Real CI/CD: What the tutorials don't tell you
Real CI/CD: What the tutorials don't tell you
CI/CD tutorials are always the same: an npm test and a docker push. The reality is that a production pipeline has secrets to rotate, caches that invalidate at the worst time, rollbacks that fail, and debugging "why it took 45 minutes".
Let's see how to set up a real pipeline, with all the gotchas you'll encounter.
Mental Model
A good CI/CD pipeline is a state machine with several properties:
- Deterministic: Same input → same result (or should be)
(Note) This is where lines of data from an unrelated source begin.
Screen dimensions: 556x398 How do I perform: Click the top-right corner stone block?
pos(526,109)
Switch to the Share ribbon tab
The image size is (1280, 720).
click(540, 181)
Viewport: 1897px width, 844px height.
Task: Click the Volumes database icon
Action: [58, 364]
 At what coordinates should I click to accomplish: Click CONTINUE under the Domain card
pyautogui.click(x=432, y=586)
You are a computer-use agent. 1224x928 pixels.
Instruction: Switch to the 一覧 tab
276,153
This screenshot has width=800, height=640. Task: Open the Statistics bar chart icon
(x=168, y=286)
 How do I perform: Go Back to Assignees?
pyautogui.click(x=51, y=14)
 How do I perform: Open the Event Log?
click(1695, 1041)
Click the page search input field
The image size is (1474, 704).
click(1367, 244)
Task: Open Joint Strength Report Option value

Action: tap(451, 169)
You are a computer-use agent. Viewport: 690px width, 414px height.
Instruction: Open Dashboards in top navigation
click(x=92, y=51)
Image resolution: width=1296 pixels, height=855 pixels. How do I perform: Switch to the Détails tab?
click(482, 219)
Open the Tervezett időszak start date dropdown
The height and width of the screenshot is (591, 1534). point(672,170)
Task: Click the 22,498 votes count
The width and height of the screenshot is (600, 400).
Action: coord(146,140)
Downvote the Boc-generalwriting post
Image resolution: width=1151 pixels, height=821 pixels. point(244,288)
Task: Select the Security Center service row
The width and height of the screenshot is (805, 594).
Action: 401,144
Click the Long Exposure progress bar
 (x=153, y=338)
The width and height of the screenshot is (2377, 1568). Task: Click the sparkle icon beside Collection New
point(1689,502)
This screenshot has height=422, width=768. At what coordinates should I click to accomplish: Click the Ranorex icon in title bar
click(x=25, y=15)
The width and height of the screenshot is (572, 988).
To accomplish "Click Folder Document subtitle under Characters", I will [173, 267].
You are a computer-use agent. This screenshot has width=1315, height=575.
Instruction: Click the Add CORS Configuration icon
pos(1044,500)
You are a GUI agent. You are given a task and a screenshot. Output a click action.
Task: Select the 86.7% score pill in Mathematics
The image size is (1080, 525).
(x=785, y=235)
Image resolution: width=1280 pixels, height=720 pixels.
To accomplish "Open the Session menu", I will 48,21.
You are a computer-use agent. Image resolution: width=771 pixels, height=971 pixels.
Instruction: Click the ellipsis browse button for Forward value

- Fast: If it takes more than 10 minutes, nobody waits for feedback
- Informative: When it fails, you know exactly what and why
- Recoverable: You can re-run any step without side effects
Push → Lint → Test → Build → Push Image → Deploy Staging → E2E Tests → Deploy Prod
↓
[rollback ready]The trick is that each step is idempotent and has clear outputs.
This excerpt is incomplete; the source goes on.